RELATED ARTICLE: Benefits for part timers: Few and far between
When it comes to health coverage for part-time workers, Starbucks may be in a class by itself. Few firms have been as generous as the cutting-edge java king, which picks up some of the premium cost.
To attract good part timers, employers in high-turnover service industries that typically hire them have to offer a health plan, according to Bob Croom, an Atlanta-based managing consultant for Foster Higgins. Some 37 percent of employers with 10 to 499 workers and 56 percent of those with more than 500 offered health coverage to part-time workers, according to Foster Higgins' 1995 survey--the first year it tracked part-time trends. But "very few care if their workers take it or not," says Croom, and the survey findings do not reveal how many workers take advantage of the offering.
The Washington, D.C.-based Employee Benefit Research Institute (EBRI), which tracks benefit trends, says that in 1993 (the latest year for which it has data), slightly more than half the nation's part timers had employer-sponsored health benefits. But that number is deceiving: Less than 20 percent had coverage in their own names. An estimated 40 percent of part timers are covered indirectly through a spouse's or dependent's employer, not their own.

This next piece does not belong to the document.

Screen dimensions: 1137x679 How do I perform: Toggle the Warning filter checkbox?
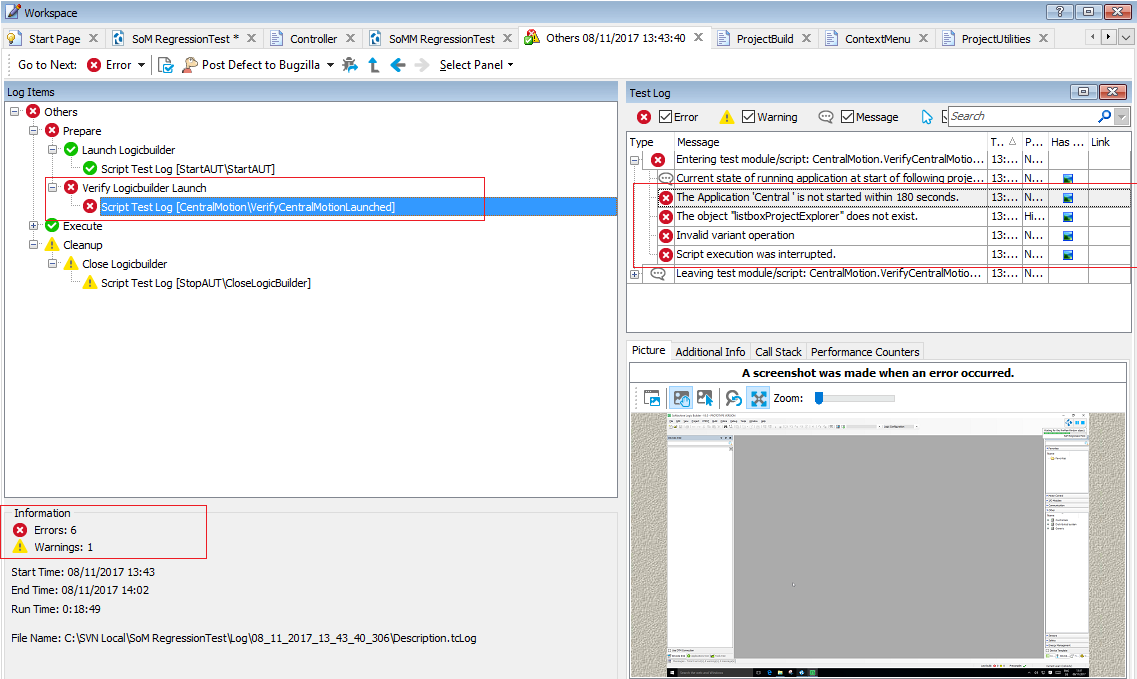(748, 117)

Part-time status is the leading cause of lack of health insurance among the nation's employed, says EBRi researcher Paul Fronstin--and what nearly 60 percent of workers who were ineligible for or denied health benefits attributed it to. In 1993, he adds, 23 percent of part-time employees whose companies offered health benefits said it cost too much. And' he says, that's still true today. Firms that offer benefits typically charge part timers more than full timers because of the transitional nature of the workforce, says Ginny Olson, a principal with Towers Perrin in Atlanta--"sometimes two or three times more." Many part-time workers in service industries have one foot out the door, so employers are unwilling to give them the same benefits or subsidies as full-time workers, she says.

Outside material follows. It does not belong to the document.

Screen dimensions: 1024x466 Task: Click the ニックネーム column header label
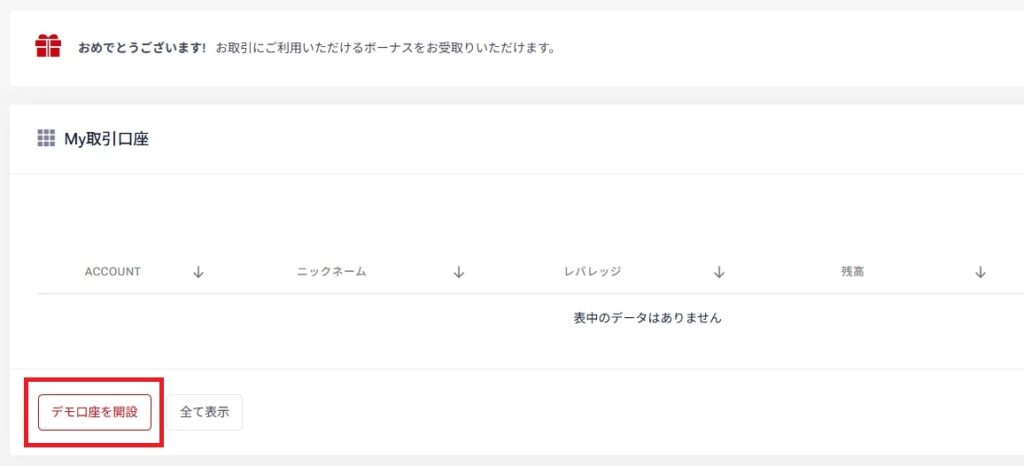332,272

To keep costs reasonable, employers typically offer "bare bones" policies to part timers. But some are creatively tailoring benefits packages to keep them affordable. Paul Cromar, president of the Detroit-based National Group Consultants, which markets health policies, has been selling plans to the 3,000 members of the Michigan Restaurant Association for the past six months. He estimates that 90 percent of the 17,000 MRA workers can't get health benefits elsewhere because of their part-time status.